_Documento de origem_:
AÇÃO DIRETA DE INCONSTITUCIONALIDADE

 

 

Processo nº 163.390-0/9-00

Autor: Prefeito Municipal de Amparo

Objeto: Lei Municipal n. 3.353, de 10 de março de 2008, publicada em 14 de março de 2008, do Município de Amparo.

 

Ementa: 1)Ação direta de inconstitucionalidade. Lei Municipal que cria obrigações para o Poder Público Municipal (concessão de transporte público urbanos e semi-urbanos, com exceção nos serviços seletivos e especiais gratuito para idosos, maiores de 60 anos). Lei de iniciativa parlamentar. 2)Violação do princípio da separação de poderes (art.5º, 37, 47 II e XIV, e 144 da Constituição Estadual). 3)Inconstitucionalidade reconhecida

 

 

 

Colendo Órgão Especial

Excelentíssimo Senhor Desembargador Relator

 

 

         Trata-se de ação direta de inconstitucionalidade proposta pelo Senhor Prefeito Municipal de Amparo, tendo como alvo a Lei Municipal n. 10 de março de 2008,  do mesmo município, que “Favorece os idosos maiores de 60 anos, com a gratuidade nos transportes coletivos”..

 

         Aduz o autor que: (a) a proposta decorreu de iniciativa parlamentar, e violou o princípio da separação de poderes; (b) o ato normativo não indicou os recursos necessários para fazer frente às novas despesas.

 

         Foi concedida a liminar, determinando-se a suspensão do ato normativo (fls.64/65).

 

         A Presidência da Câmara Municipal prestou informações (fls.78).

 

         Citado o Senhor Procurador-Geral do Estado (fls.74/76),  declinou de realizar a defesa dos dispositivos impugnados .

         Este é o breve relato do que consta destes autos.

 

1)Do ato impugnado.

 

         A Lei Municipal n. 3.353, de 10 de março de 2008, de iniciativa parlamentar, possui a seguinte redação:

 

Art. 1º - Fica assegurado aos idosos maiores de 60 anos, a gratuidade dos transportes públicos urbanos e semi-urbanos, com exceção nos serviços seletivos e especiais, quando prestados.

 

§1º - A cada interessado, na faixa etária entre 60 e 64 anos, serão entregues 20 (vinte) passes livres, que se  não realizados, deverão ser devolvidos à empresa no mês seguinte ao de validade.

 

§2º - As pessoas contempladas pelo favorecimento desta lei, idosos entre 60 e 64 anos, retirarão na sede da permissionária, mensalmente, os passes livres, oportunidade em que devolverão eventuais excedentes do mês anterior.

 

Art. 3º - O executivo deverá regulamentar essa lei no prazo improrrogável de 60 9sessenta) dias, período em que deverá ser definida a forma de ressarcimento à concessionária dos serviços, através de recursos municipais para a cobertura da gratuidade com que a empresa ficará onerada, para o cumprimento do disposto no art. 35, da Lei Federal n. 9.074 de julho de 1995.

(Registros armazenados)
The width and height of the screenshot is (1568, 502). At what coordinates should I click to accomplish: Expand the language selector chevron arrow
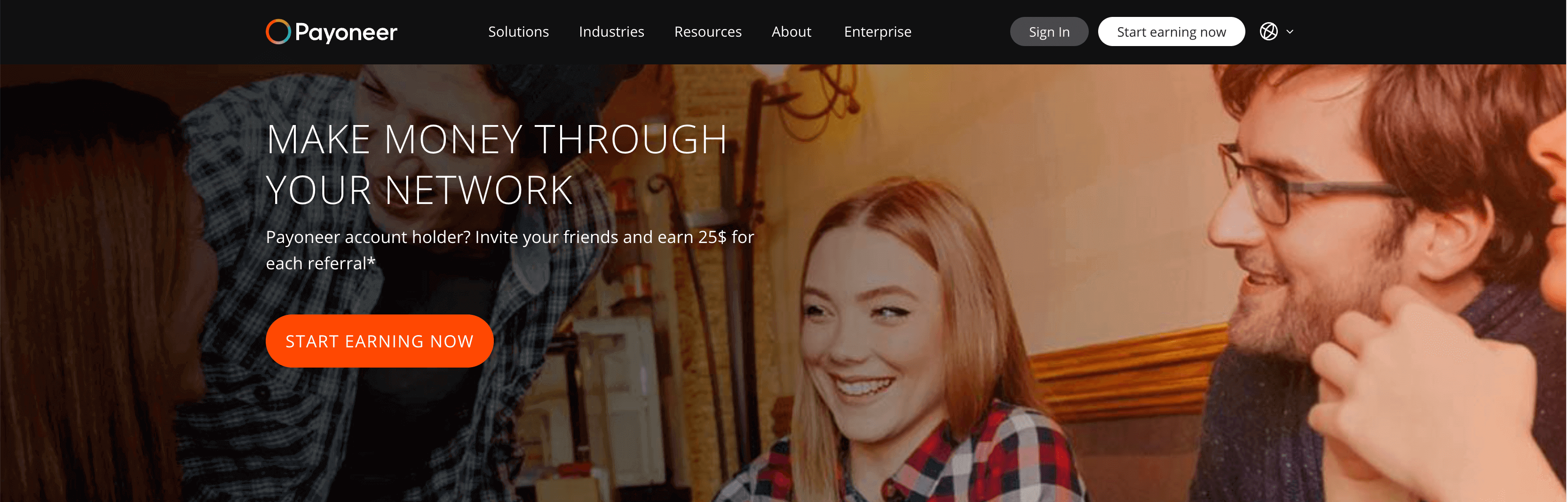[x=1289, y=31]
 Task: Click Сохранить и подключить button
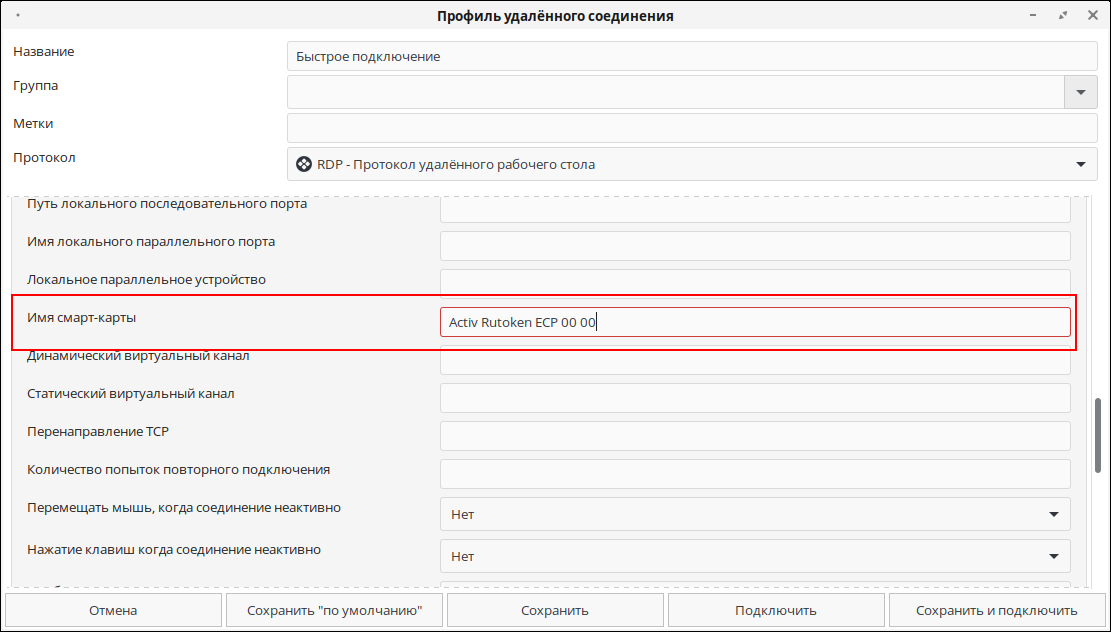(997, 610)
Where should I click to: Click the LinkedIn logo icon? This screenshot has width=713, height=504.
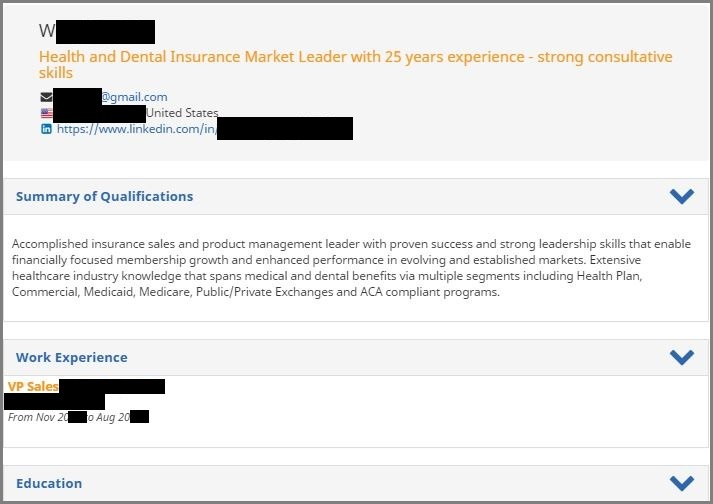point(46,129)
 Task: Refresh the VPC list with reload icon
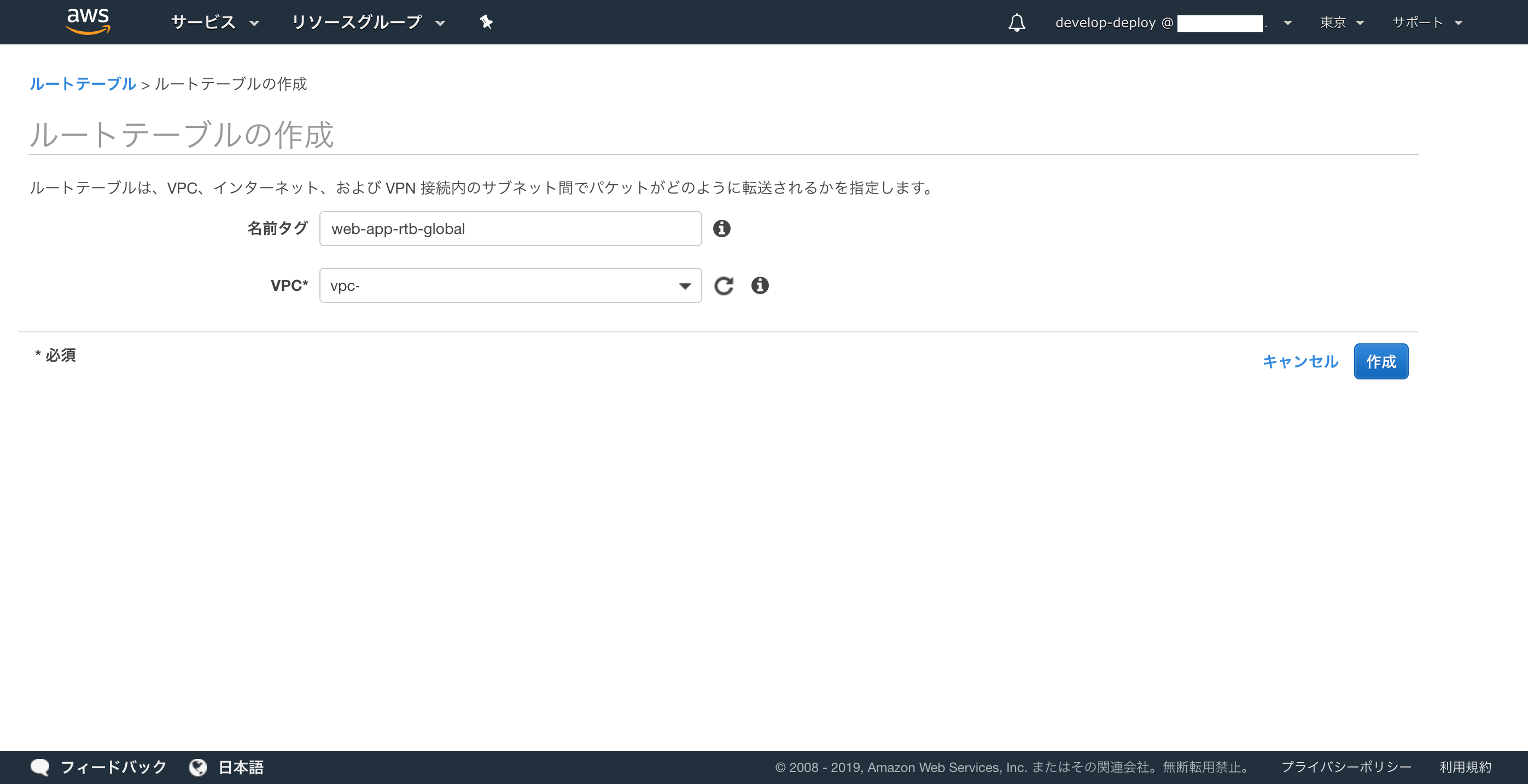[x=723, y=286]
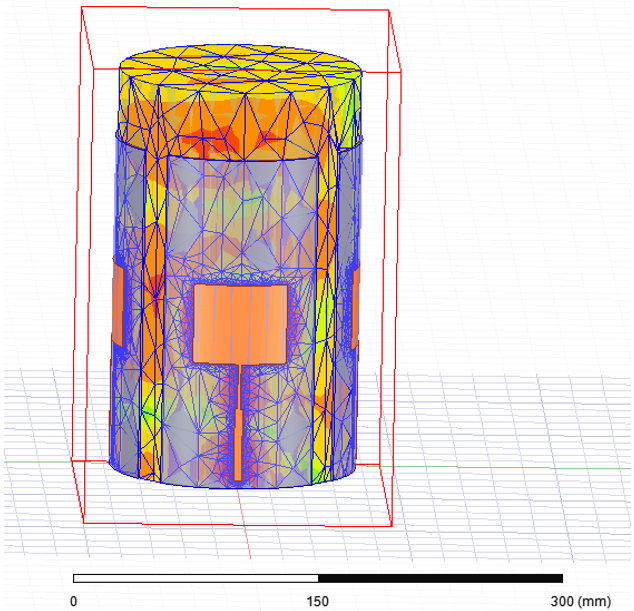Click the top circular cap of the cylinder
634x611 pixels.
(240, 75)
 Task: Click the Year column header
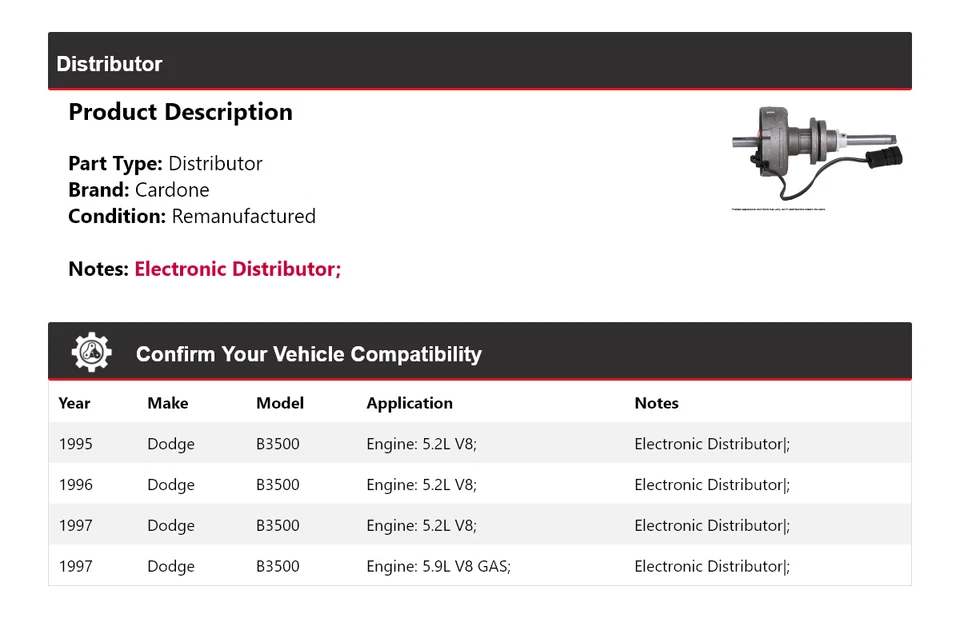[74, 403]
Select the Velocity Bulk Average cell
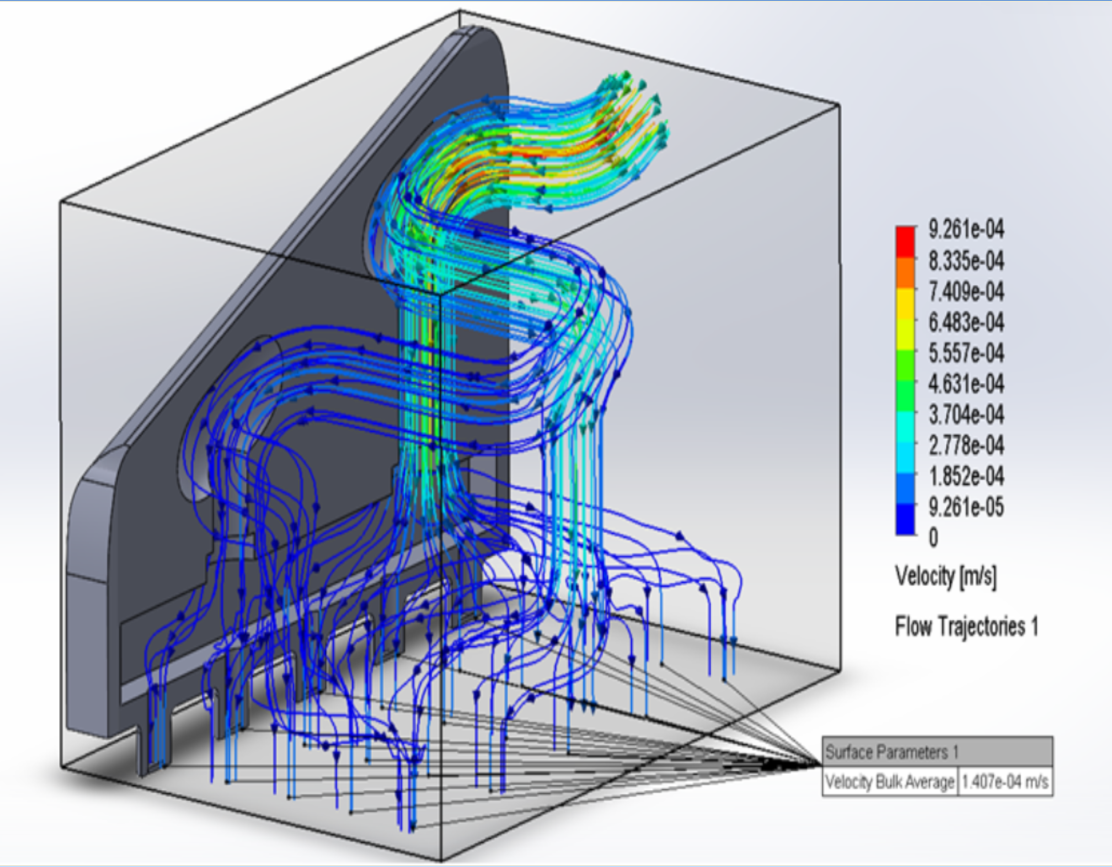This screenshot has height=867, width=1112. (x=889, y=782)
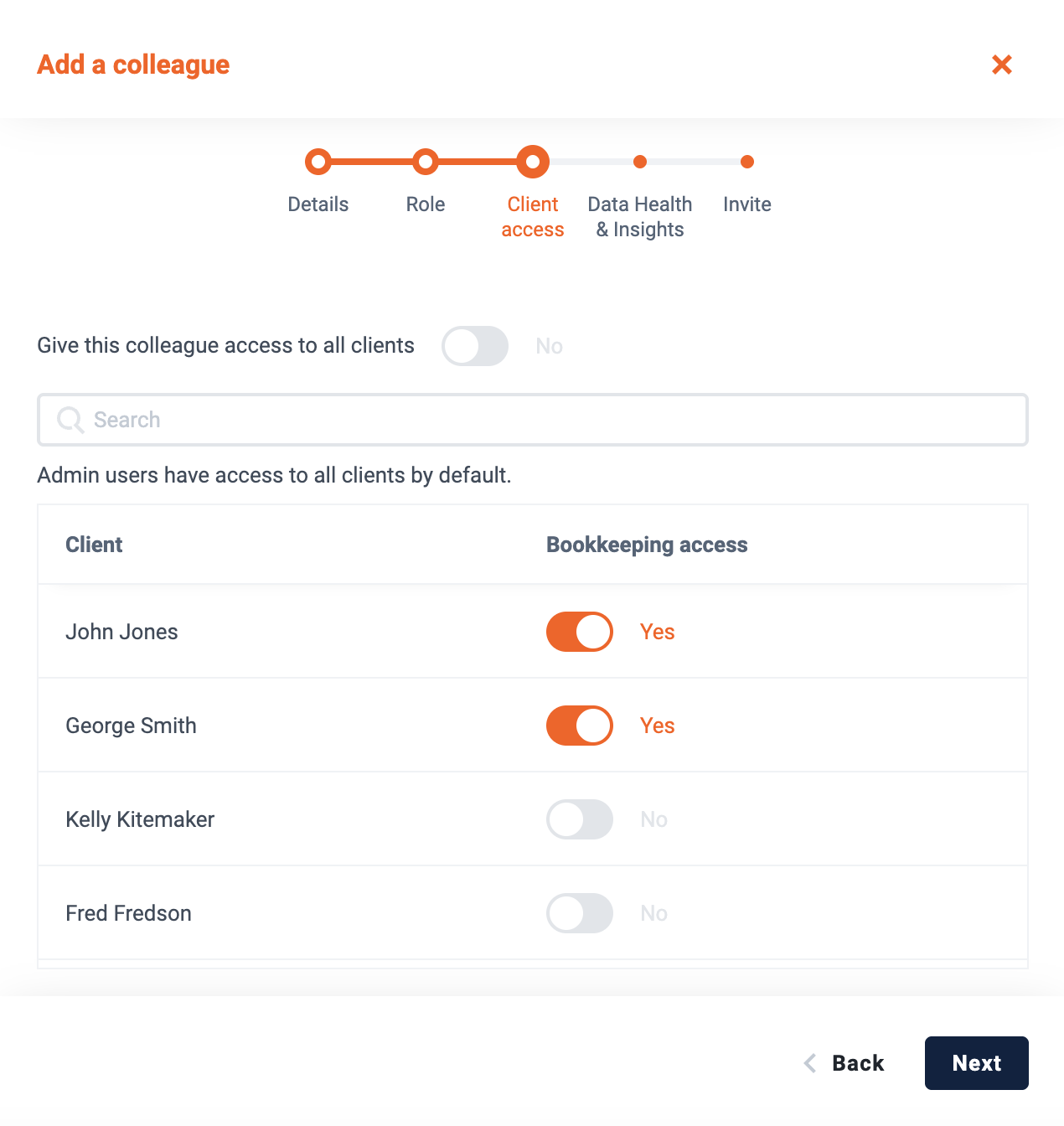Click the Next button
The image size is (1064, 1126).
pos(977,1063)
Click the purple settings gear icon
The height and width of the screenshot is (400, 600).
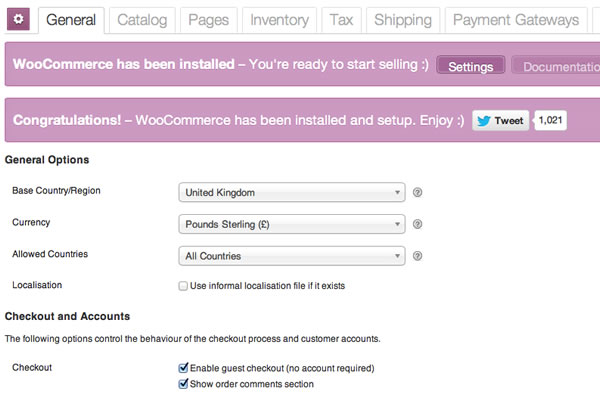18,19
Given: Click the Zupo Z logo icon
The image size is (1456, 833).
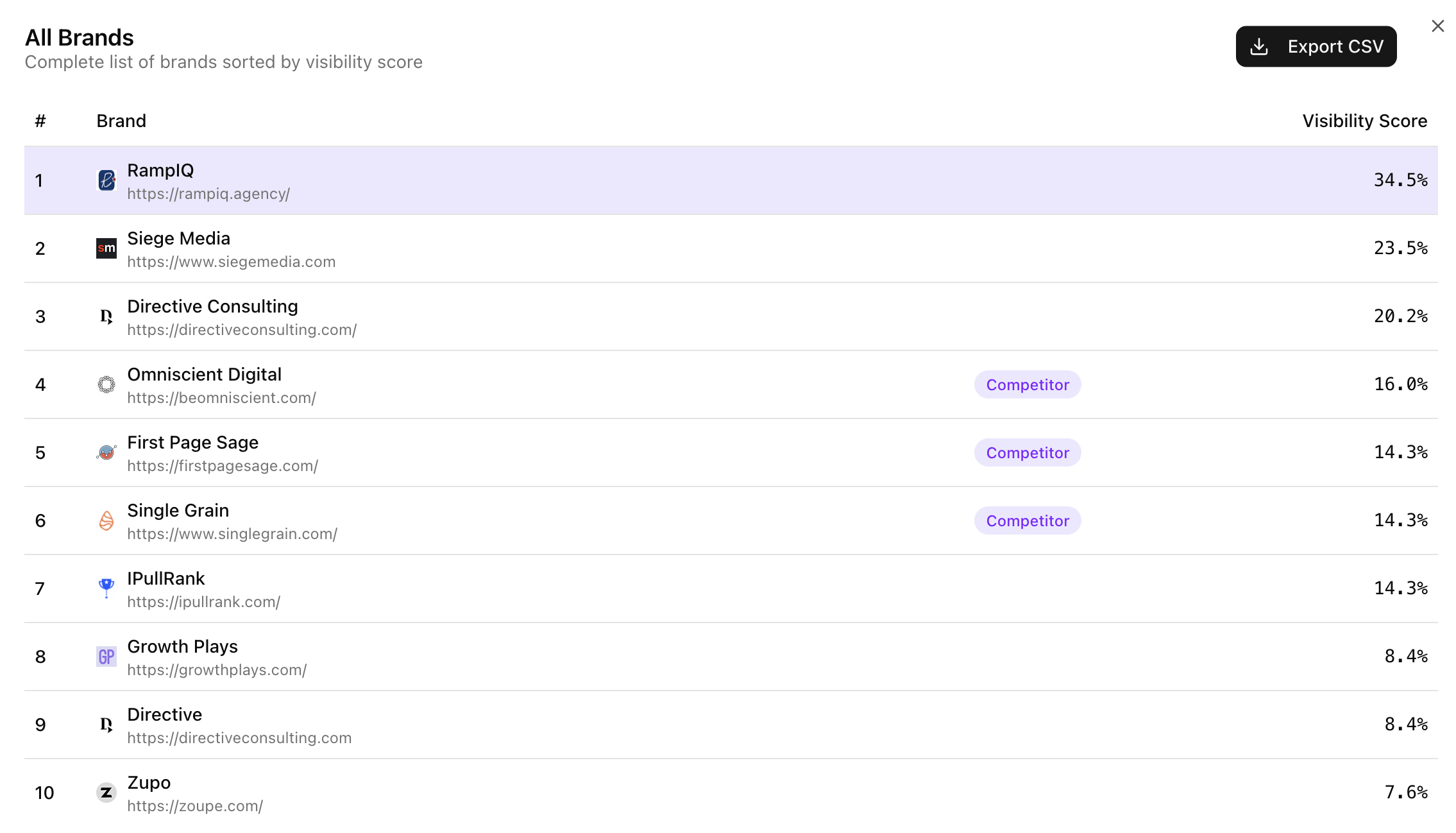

_Problema 1_:
Responda com base no documento sobre a Lei Municipal n. 3.353 de Amparo:
(a) Quem é o autor da ação?
(b) Quantos passes livres são entregues a cada interessado na faixa etária entre 60 e 64 anos?
(c) Em que data a lei foi publicada?
_Problema 2_:
Transcreva literalmente, nos registros, as linhas que vão da que contém "Click the purple settings gear icon" até o fim dos registros, incluindo ambas. Deixe as imagens de fora.

_Resposta 1_:
(a) O Prefeito Municipal de Amparo.
(b) 20 (vinte) passes livres.
(c) Em 14 de março de 2008.

_Resposta 2_:
Click the purple settings gear icon
The height and width of the screenshot is (400, 600).
18,19
Given: Click the Zupo Z logo icon
The image size is (1456, 833).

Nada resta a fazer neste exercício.